Source information:
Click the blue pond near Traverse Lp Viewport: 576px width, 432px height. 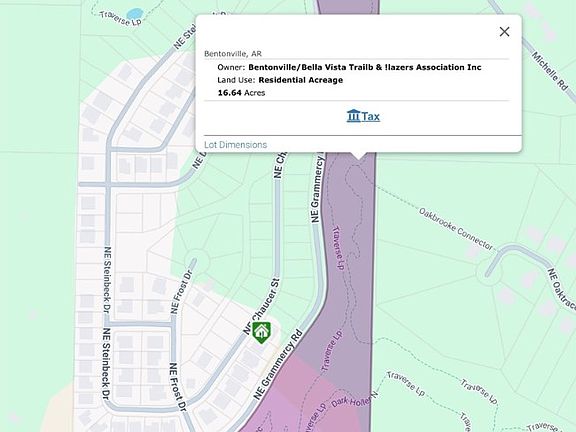click(x=134, y=14)
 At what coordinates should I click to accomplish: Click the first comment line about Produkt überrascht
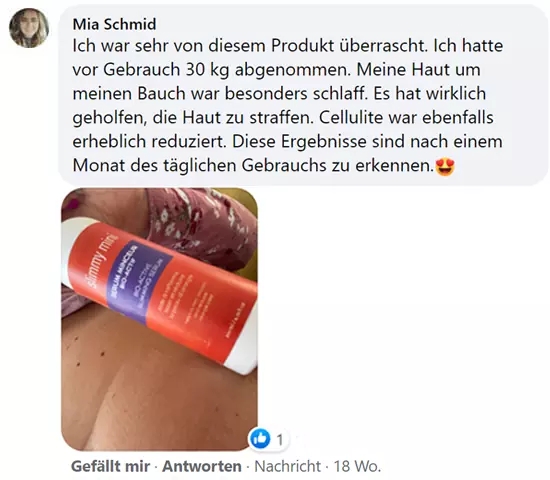[288, 46]
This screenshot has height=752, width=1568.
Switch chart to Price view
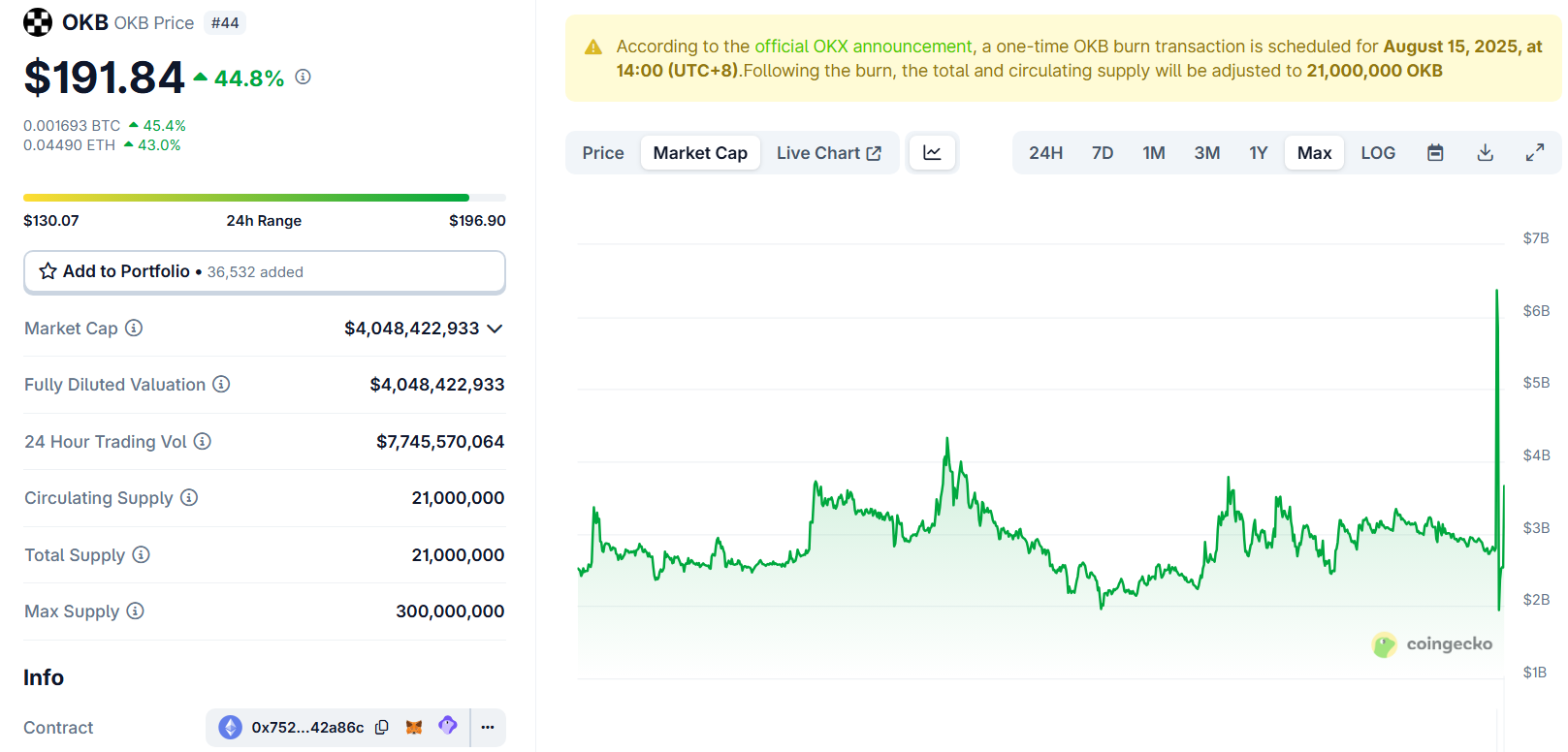pyautogui.click(x=602, y=153)
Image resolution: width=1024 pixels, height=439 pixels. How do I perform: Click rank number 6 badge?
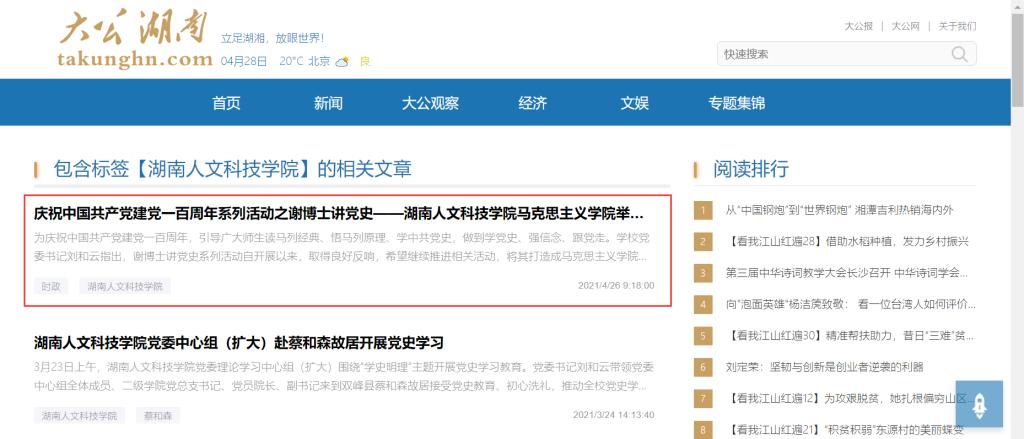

About this task:
Start at the line holding "This screenshot has height=752, width=1568." and stop at the last line of the entries above. Repeat those lines exactly, pictures excluded.

Task result:
This screenshot has height=752, width=1568.
Switch chart to Price view
pyautogui.click(x=602, y=153)
Image resolution: width=1024 pixels, height=439 pixels. How do I perform: Click rank number 6 badge?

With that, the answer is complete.